> Excerpted text:
# # #

The Chamber has criticized the agency over policy shifts and various rulemaking efforts under Chair Lina Khan (see 2111190039 and 2112030042).
Phillips said the public should participate in an FTC-DOJ review on joint merger guidelines (see 2201180073). Some areas of the document might warrant change, he said, including how enforcers study acquisitions of nascent competitors. But agencies “don’t need a fundamental rewrite,” he said. “And I don’t think we should start from a place where we look at all mergers as negative.” The point of antitrust statutes is to allow the government to stop “bad mergers,” he said, not to “throw sand in the gears of merger markets generally.”
Phillips supports “vigorous enforcement” of the Clayton Act. The law is designed to stop transactions that are “most likely to be bad,” he said. But most deals are either pro-competitive or neutral, said Phillips.

# # #

> Raw data:
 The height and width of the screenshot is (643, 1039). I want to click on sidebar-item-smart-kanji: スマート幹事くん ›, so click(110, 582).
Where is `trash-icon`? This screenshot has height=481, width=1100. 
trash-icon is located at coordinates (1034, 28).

# # #

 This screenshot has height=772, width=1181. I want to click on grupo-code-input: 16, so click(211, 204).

# # #

> Problems to work on:
A) In the excerpt on merger enforcement, which law does Phillips say he supports "vigorous enforcement" of?
B) Continue the excerpt on merger enforcement from the point where it stops.

> Answers below:
A) The Clayton Act.

B)
Phillips said he’s “increasingly seeing” agencies “not closing investigations” of transactions, leaving entities without answers. “I worry about wasting precious government resources on mergers that are unlikely to be problematic,” he said, calling it a bad use of resources or taxpayer dollars. The agency didn’t comment.
Phillips warned Congress against passing proposals aimed at zero-price markets that may have the effect of raising prices, which would be bad for the consumer, he said. Antitrust “reformers” are “very focused” on corporate power, whether big companies are “good for consumers or not,” he said. Consumer welfare should be the guide, he said: “We are in an inflationary environment. The poor are hurting the most. People can’t pay their bills. Taking the focus off of price right now is the wrong direction.”